Rhinoplasty, commonly known as a nose job, is a plastic surgery procedure for correcting and reconstructing the form, restoring the functions and aesthetically enhancing the nose by resolving nasal trauma, congenital defect, and respiratory impediment.
Two of the most tricky rhinoplasty complications are tip irregularities and tip graft visibility. In thin-skinned patients, even regular dome sutures can create visible tip irregularities. In thick-skinned patients, strong tip grafts to achieve projection and definition can become visible in long-term follow-up. Common tip camouflage materials are crushed cartilage, temporalis fascia, dorsal rasp leftovers, and acellular dermis, but an ideal graft is still yet to be described.
Courson and Adamson described the intercrural fascia graft, the soft tissue between the medial crura and the domes of the lower lateral cartilages, as a graft to camouflage small irregularities at the end of the rhinoplasty.
According to the author, during the past 3 years, they have been systematically using the same fibrous tissue between the medial crura to cover and camouflage tip grafts as a vascularized advancement flap (not as a graft for premaxillary augmentation. The technique was named the PAT flap (protection of augmented tip) and was used to prevent tip grafts from creating irregularities in the long term and to smooth the infratip lobule transition.
Briefing about the surgical technique the author said that after the tip cartilage is exposed by an open approach, the intercrural soft tissue is identified. Laterally retracting the lower lateral cartilages with a single hook, the dissection begins at the domes and is directed posteriorly to the anterior septal angle at an avascular plane up to the anterior nasal spine, releasing the soft tissue of the intermediate and medial crura. The blood supply is preserved and the flap, now totally freed from the lower lateral cartilages and caudal septum, is hidden at a premaxilla pocket.
After the insertion of the tip grafts, the flap is advanced, covering the graft’s edges and giving a smooth contour to the tip and infratip transition. A 5-0 polydioxanone suture is used to secure the vascularized flap to the grafts.
After that a flap is created dissection is done between the medial crura fibrous tissue and then sutured over the tip grafts, protecting the augmented tip from long-term irregularities. The dissection of the intercrural soft tissue is a necessary step to refine the nasal tip and to allow maneuvers to structure the tip as the tongue-in-groove. Therefore, the manufacture and preservation of the tissue to be used afterward do not add time to the overall procedure. Thick-skinned patients tend to have a thicker intercrural fibrous tissue, favoring its use to cover the strong grafts used to achieve tip projection and definition. However, thinner PAT flaps are available in thin-skinned patients but the use of this technique is essential to cover dome sutures or even small tip graft irregularities.

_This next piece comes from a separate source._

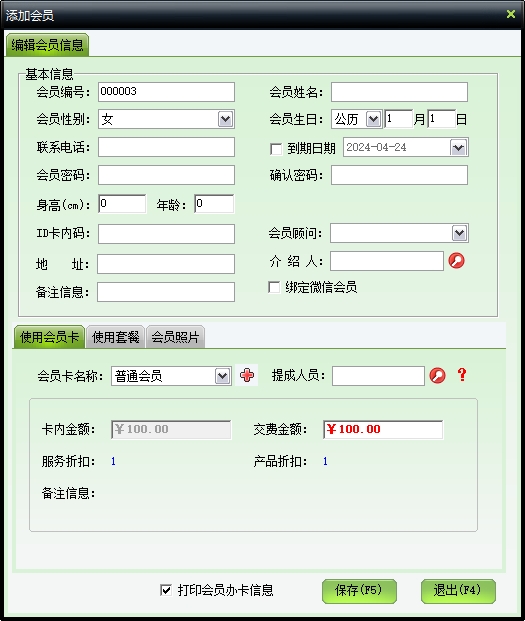Click the 交费金额 amount field
Viewport: 525px width, 621px height.
coord(383,429)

The author said that during the past 3 years, they have been using the PAT flap instead of a free graft in 35 patients. In 23 (66%) patients, the flap was used to cover tip grafts, and in 12 (34%), to cover newly created domes in thin-skinned patients. No complications were identified such as resorption, graft visibility, or prolonged edema in a 1-year follow-up. A vascularized flap is used to prevent tip irregularities and smooth infratip lobule transition.
The author concluded that the PAT flap has become a common step of primary rhinoplasty when the use of tip augmentation grafts is planned.